Closed jkiviluo closed 3 months ago

jkiviluo commented 6 months ago

For some tasks, like for estimating hydro power water value or for scheduling with forecast errors, there should be a temporal structure that allows to branch the timeline. A simple branching structure could look like this:

image

Stochastic models are typically rolling models (although a single shot investment model with one common time step with investment decisions and then n branches to present alternative operational futures is a valid use case too). So, after the first decisions, the next step could be like this:

image

In practice, stochastic models realise only the timesteps where there is no uncertainty (no branches). So, the first solve realises timesteps 01-03, and the second solve timesteps 04-05 (timestep 00 contains initial conditions and in the second solve so does timestep 03).
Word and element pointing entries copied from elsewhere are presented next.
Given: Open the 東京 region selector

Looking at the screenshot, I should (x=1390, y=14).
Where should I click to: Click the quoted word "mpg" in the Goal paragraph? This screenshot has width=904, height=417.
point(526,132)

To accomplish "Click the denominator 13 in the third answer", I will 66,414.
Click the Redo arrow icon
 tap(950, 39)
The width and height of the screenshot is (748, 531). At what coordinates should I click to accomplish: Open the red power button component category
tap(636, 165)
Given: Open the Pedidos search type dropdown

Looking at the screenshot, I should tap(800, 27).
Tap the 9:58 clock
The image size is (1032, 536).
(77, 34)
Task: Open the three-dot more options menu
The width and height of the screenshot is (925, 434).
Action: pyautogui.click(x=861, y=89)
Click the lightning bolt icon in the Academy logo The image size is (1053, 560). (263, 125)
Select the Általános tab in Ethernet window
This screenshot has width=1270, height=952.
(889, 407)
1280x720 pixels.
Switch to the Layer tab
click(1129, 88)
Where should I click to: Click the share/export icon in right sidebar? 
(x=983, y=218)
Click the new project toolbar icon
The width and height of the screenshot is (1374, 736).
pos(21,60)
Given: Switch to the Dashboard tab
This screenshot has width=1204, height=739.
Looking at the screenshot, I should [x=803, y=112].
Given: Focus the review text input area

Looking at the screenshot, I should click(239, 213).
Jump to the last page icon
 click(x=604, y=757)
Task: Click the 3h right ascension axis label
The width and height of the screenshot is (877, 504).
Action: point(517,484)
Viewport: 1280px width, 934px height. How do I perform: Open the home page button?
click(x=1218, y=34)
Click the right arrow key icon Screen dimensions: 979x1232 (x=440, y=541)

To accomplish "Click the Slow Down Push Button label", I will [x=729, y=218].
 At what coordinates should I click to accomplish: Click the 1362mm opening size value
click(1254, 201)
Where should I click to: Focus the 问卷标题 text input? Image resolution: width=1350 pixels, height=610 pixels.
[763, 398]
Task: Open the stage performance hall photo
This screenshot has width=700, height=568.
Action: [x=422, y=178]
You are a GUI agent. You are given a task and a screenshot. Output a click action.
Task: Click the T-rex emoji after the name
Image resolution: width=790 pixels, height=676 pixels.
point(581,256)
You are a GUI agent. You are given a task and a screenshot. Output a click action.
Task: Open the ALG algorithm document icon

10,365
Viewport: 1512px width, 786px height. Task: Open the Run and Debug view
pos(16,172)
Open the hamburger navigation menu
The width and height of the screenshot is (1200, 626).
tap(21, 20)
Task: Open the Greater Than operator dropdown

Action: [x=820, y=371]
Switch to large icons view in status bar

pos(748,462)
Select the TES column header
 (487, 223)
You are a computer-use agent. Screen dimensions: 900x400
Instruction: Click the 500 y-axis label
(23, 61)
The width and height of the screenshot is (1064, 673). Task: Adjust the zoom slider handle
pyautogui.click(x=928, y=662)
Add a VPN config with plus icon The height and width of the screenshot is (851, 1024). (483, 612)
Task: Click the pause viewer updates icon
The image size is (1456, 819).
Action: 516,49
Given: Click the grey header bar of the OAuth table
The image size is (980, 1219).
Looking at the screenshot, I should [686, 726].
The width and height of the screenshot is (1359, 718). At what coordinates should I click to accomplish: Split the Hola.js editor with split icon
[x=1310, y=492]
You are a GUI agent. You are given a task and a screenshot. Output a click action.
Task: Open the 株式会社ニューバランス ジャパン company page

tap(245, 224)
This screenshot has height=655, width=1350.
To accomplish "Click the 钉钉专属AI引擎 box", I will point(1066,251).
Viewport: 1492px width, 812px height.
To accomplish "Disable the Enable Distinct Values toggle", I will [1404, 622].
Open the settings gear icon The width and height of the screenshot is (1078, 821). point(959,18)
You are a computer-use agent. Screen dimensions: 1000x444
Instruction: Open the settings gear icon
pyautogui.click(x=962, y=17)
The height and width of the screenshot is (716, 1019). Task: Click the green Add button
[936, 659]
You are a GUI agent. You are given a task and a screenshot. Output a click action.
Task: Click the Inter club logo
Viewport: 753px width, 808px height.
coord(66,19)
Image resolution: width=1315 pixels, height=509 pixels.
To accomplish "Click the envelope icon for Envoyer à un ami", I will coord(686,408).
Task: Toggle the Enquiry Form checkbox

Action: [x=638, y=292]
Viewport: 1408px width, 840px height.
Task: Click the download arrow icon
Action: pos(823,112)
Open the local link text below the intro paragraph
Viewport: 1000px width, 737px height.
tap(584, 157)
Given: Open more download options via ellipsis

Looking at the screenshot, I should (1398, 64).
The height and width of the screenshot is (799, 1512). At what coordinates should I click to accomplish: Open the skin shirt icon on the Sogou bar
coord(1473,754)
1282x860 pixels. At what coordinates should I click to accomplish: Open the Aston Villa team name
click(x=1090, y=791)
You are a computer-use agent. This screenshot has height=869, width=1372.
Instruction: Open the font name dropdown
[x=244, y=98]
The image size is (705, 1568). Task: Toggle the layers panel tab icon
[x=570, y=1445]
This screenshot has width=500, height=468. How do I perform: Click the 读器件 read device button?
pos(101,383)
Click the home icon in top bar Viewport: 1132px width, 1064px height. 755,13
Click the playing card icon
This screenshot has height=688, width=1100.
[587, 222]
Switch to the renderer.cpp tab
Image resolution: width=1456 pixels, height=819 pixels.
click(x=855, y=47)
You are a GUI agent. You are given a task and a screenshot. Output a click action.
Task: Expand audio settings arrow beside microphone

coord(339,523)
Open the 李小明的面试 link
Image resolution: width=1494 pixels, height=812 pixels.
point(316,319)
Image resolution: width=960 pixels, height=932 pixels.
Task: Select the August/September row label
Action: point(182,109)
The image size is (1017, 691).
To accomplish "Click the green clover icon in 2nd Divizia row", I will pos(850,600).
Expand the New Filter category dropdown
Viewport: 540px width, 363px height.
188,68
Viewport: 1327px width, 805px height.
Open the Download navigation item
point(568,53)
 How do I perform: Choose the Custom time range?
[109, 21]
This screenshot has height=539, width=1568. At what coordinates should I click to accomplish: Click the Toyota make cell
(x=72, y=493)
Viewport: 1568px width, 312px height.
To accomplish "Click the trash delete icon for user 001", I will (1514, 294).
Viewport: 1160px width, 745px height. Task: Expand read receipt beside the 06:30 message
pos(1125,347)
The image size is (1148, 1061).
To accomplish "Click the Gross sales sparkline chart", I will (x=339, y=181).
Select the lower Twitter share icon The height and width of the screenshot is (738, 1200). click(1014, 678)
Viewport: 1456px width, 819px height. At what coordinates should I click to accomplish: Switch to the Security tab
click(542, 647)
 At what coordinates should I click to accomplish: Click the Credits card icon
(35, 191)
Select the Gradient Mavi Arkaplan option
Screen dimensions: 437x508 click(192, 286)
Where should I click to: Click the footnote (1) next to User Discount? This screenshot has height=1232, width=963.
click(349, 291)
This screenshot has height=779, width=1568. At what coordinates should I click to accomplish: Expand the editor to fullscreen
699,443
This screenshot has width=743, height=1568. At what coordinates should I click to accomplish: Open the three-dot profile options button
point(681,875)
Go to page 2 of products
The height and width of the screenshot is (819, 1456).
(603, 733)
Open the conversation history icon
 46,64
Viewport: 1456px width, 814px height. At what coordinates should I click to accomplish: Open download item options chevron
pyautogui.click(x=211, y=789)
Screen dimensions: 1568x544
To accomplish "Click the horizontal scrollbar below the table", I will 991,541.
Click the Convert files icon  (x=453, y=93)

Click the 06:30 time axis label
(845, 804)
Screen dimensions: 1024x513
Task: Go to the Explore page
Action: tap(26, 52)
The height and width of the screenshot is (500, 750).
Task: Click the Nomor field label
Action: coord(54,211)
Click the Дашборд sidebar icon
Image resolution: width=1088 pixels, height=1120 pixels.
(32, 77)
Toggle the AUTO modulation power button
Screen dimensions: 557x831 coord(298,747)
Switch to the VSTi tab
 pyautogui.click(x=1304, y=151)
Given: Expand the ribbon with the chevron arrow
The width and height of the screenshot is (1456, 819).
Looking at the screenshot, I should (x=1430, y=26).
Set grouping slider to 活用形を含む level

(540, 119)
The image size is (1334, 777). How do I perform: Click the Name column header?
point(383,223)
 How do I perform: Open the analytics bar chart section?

FlexTool code already contains the required dimension to represent stochastics: period (d). What's needed is 1) a branching time structure, 2) a way to enter stochastic data and 3) way to choose what parts of the model are stochastic.

Branching time structure

The set dtttdt will suffice, but the branching needs to be established. The last dt (d_previous and t_previous_within_solve) will, in a stochastic tree, point to the same timestep whenever branching happens: [d01, t04, N/A, N/A, d0, t03] and [d02, t04, N/A, N/A, d00, t03]. The set creation probably needs to be implemented in flextoolrunner.py to take into account the complexities in rolling.

Entering stochastic data

Stochastic data has an additional dimension: branch. Therefore, all time series can also be given with one more dimension. If some parameter does not contain stochastic data, but the model is stochastic - then it's assumed that the parameter is the same in all branches for a given time step. When a time series is given as stochastic, but the model (or that part of the model) is deterministic, then the deterministic time series need to be parsed from the stochastic data. We could also require the user to provide deterministic data for deterministic models - TBD (the data could be in separate alternatives).

Choosing what parts of the model are stochastic

It's really variables that are finally either stochastic or deterministic. However, we choose the stochastic method for nodes, units and connections. If a node is stochastic, then its state (and its investments) are stochastic variables in the stochastic branches. If a connection is stochastic, then its flows (and its investments) are stochastic variables. If a unit is stochastic, then it could have stochastic flows, online status or both (plus investments). If unit has stochastic online, then also flows should be stochastic. However, it can be desirable to have deterministic online variable but stochastic flow variables. So, the method for units should have options: deterministic, flow_only, online_and_flow. If unit (or the others) have any stochastic variables, then also investments should be stochastic (and no need for separate method). Of course, in most use cases, there are no investment variables in the stochastic branches.

As it can be cumbersome to set method for every unit, node and connection separately, stochastic method is to be implemented through groups. All group members will inherit the method choice.